Pennine Way Shambling

Published on 30 April 2010 in , ,

As mentioned yesterday, this year I’ve ended up with a plan which will see me complete four UK long distance paths. It seemed a good idea at the time.

Lichen covered signpost

One of those paths will be the Pennine Way which Catherine and myself first started in 2007, walking from Gargrave to Horton-in-Ribblesdale in the spring, before doing Horton to Dufton in the autumn. Then in Spring 2008 we did the start – Edale to Gargrave – leaving just Dufton to Kirk Yetholm to finish off.

Duly looking at our diaries, we decided to do the final stretch at the end of March, finishing off before Easter.

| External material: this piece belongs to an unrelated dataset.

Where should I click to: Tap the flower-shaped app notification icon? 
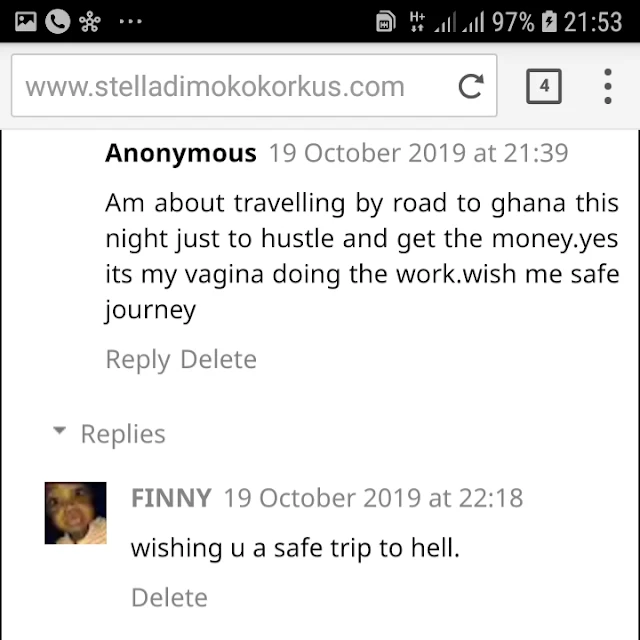(90, 21)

As I didn’t chronicle those earlier trips on this blog, I decided not to do a day by day blog posting on finishing it off (you never know, maybe I’ll do it again – and if I do, I’ll blog it. Promise) however it seemed worth giving a flavour of the trip… Such as it was.

To say it was a bit of a disaster would be a bit of an understatement.

The omens didn’t start well early on when a few weeks before the trip, I started getting problems with my camera – some marks started appearing on certain photos which I think are due to some dust on the inside of the lens casing. My attempts to sort it out came to nothing, and it had to be sent off for repair. Mike, Catherine’s father, helpfully stepped in with the loan of his old one, which was delivered by my dad whilst he was on the way to his company’s office in Slough.

That trauma aside, we headed up to Penrith on the train, then did the compulsory £35 taxi ride from Penrith station to Dufton – a lovely little village. A happy evening in the Stag Inn followed, and the next morning we had a lovely YHA fried breakfast, saw a red squirrel and were on our way.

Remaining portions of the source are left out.